» **DIRECTIONS FOR THIS TASK**: Nothing but the lines from the one containing "Image resolution: width=2400" through the end of the entries below should appear in your answer, transcribed exactly; please drop the pictures.

(RECORDED DATA Opens)

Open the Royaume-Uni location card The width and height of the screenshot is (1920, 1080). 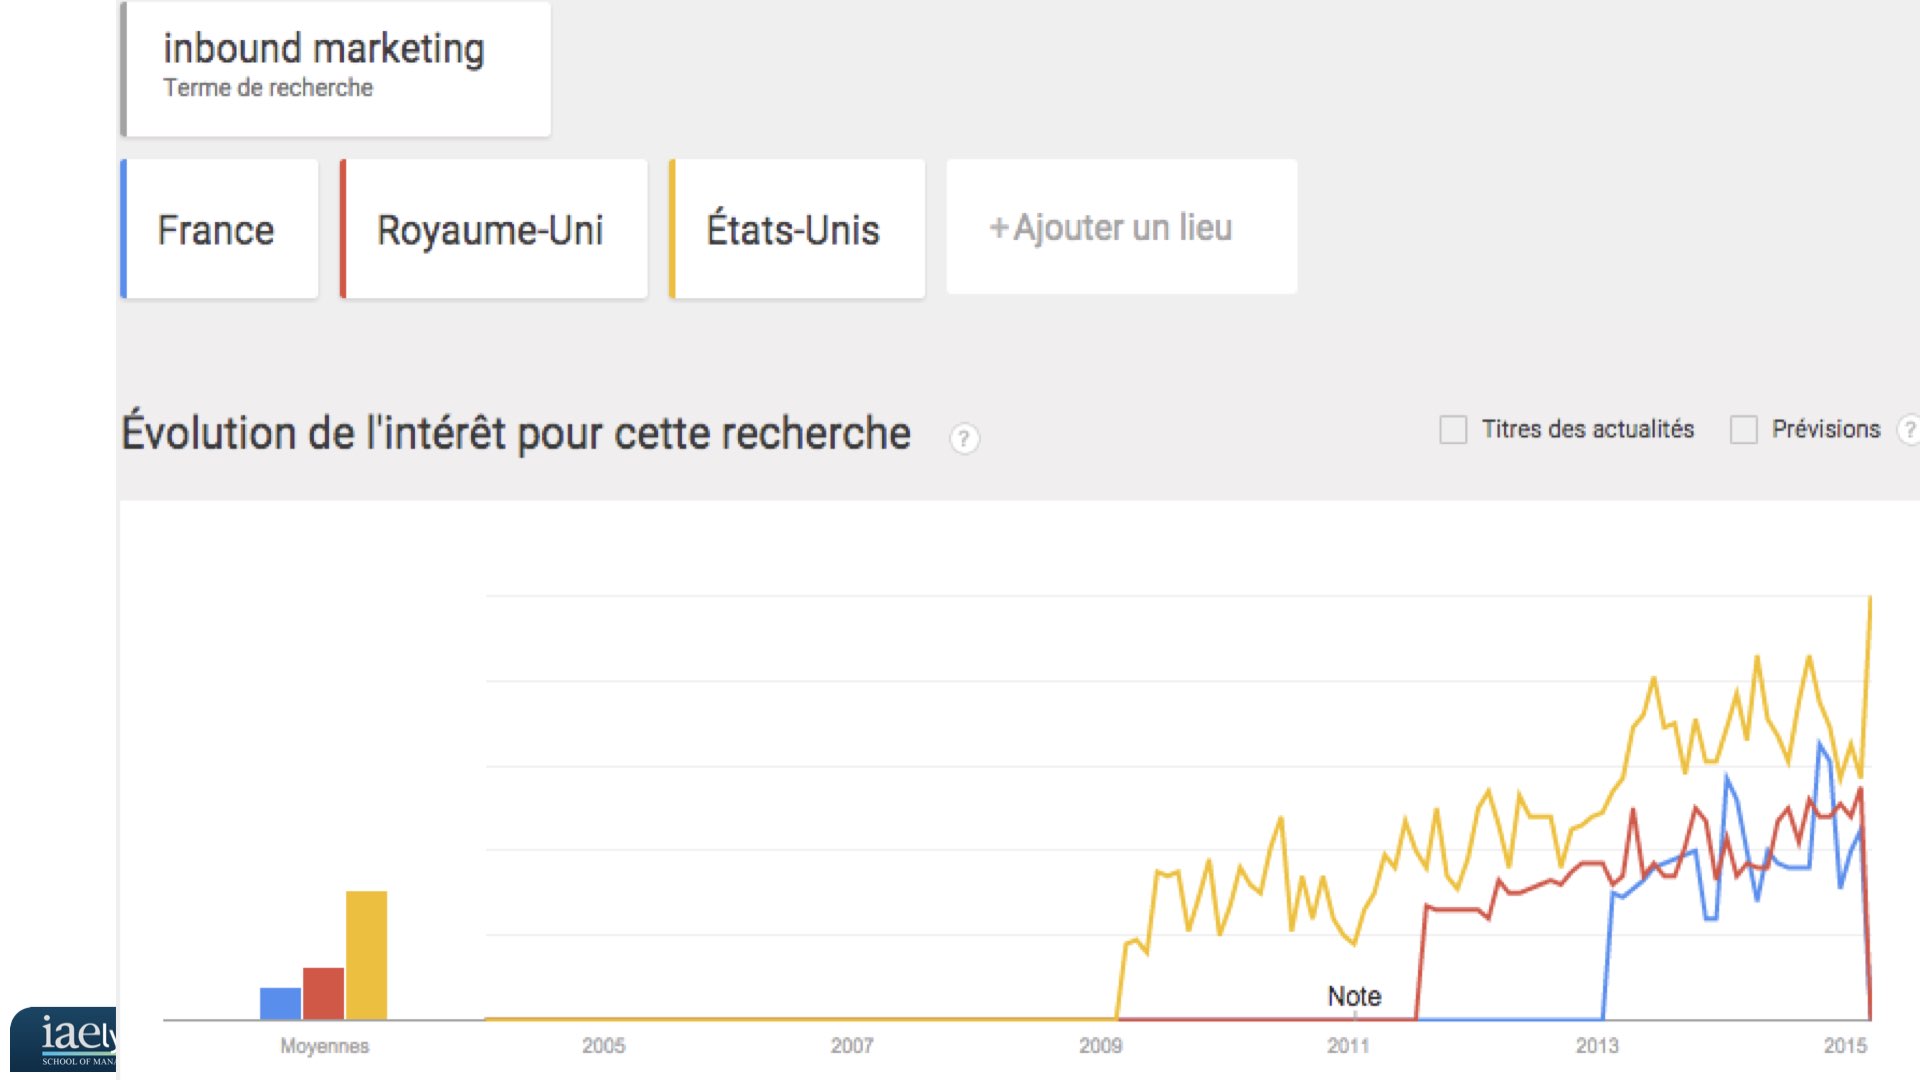point(494,229)
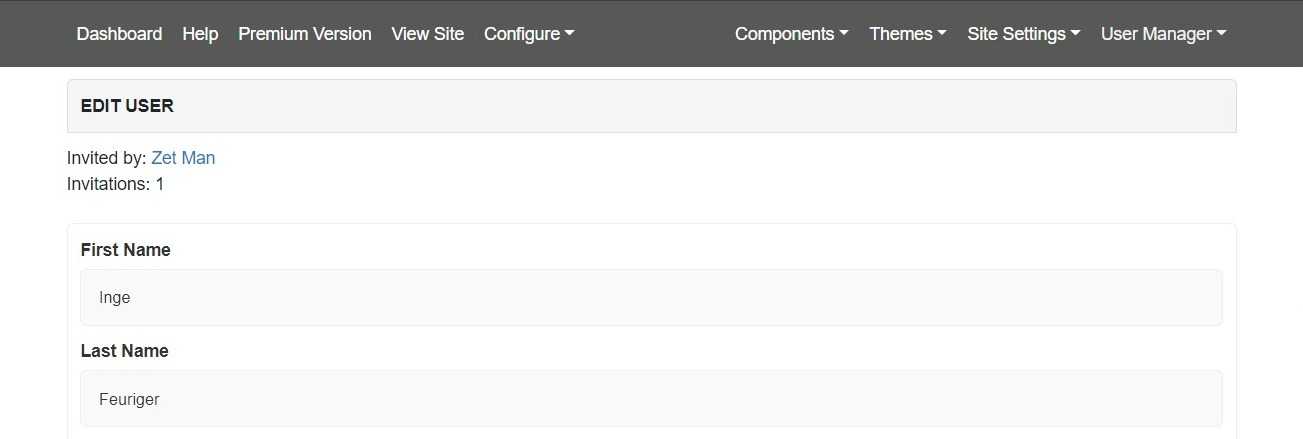Click the invitations count number 1

[160, 184]
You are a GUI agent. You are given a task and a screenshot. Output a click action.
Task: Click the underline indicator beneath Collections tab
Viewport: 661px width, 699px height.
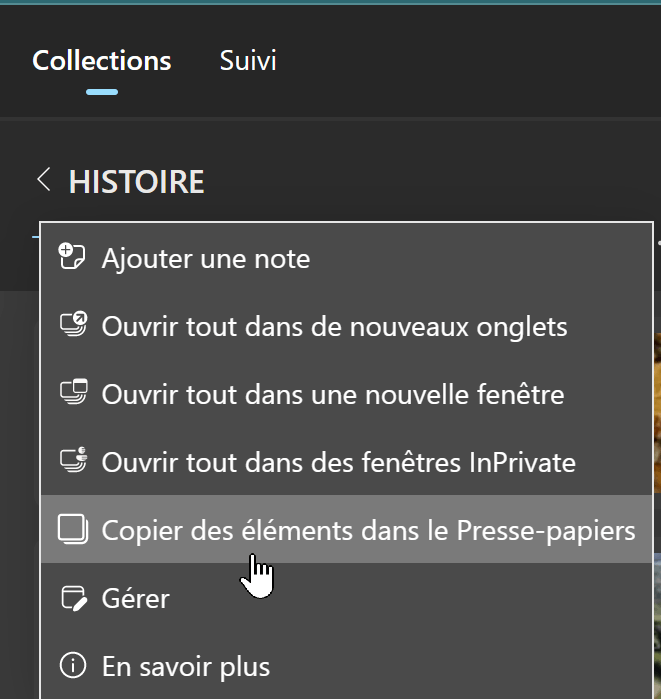pos(101,92)

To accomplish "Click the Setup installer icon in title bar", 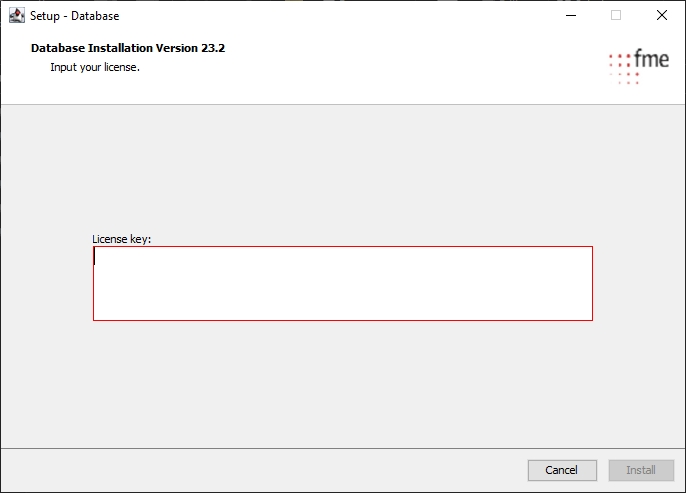I will pyautogui.click(x=16, y=15).
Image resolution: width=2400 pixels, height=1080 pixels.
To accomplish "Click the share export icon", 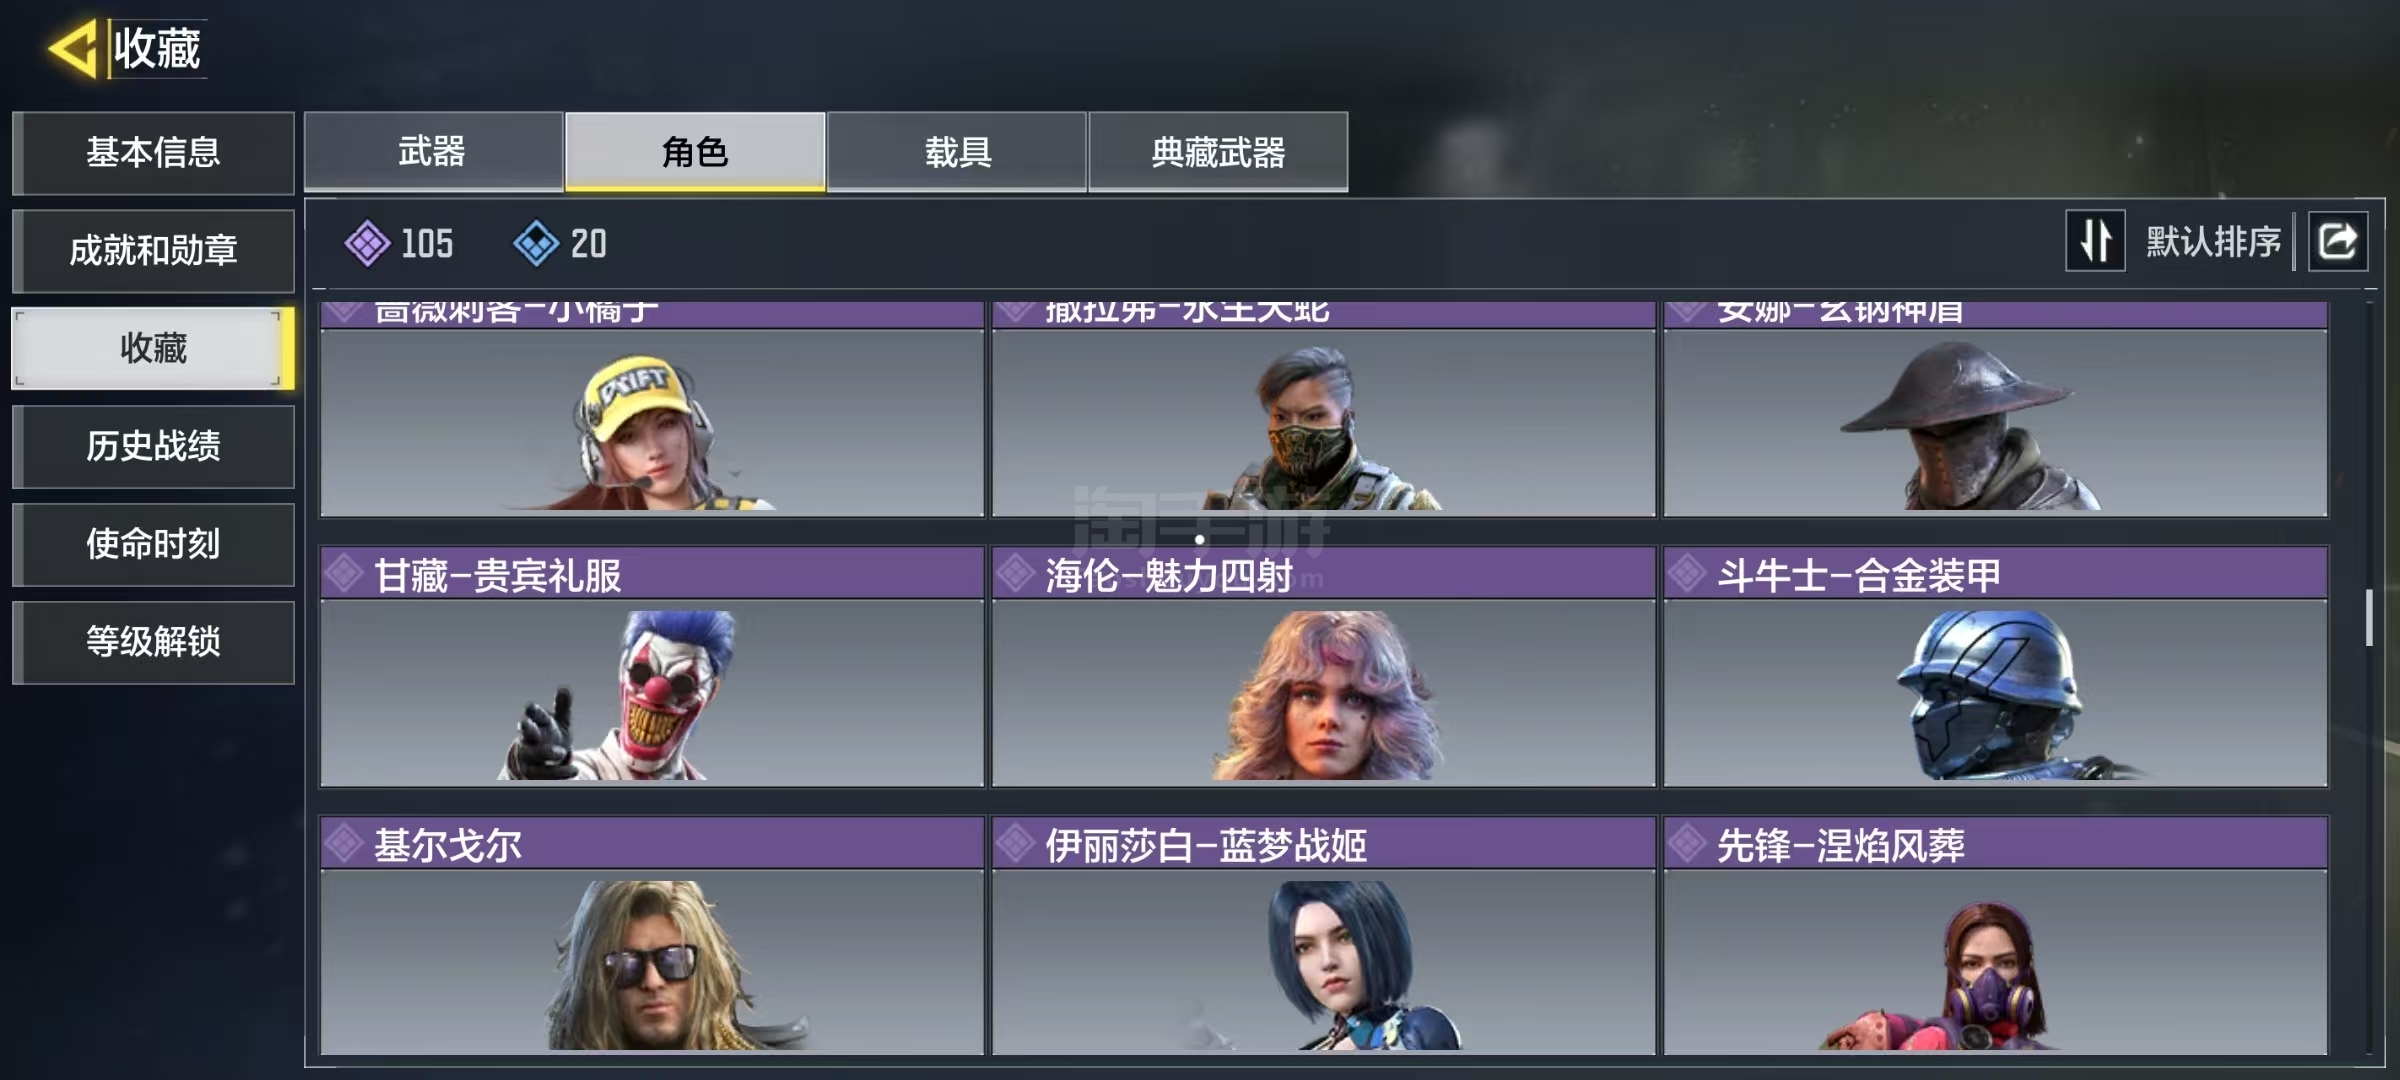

(RECORDED DATA Closes)

» **ANSWER TO THIS PROBLEM**:
Image resolution: width=2400 pixels, height=1080 pixels.
To accomplish "Click the share export icon", 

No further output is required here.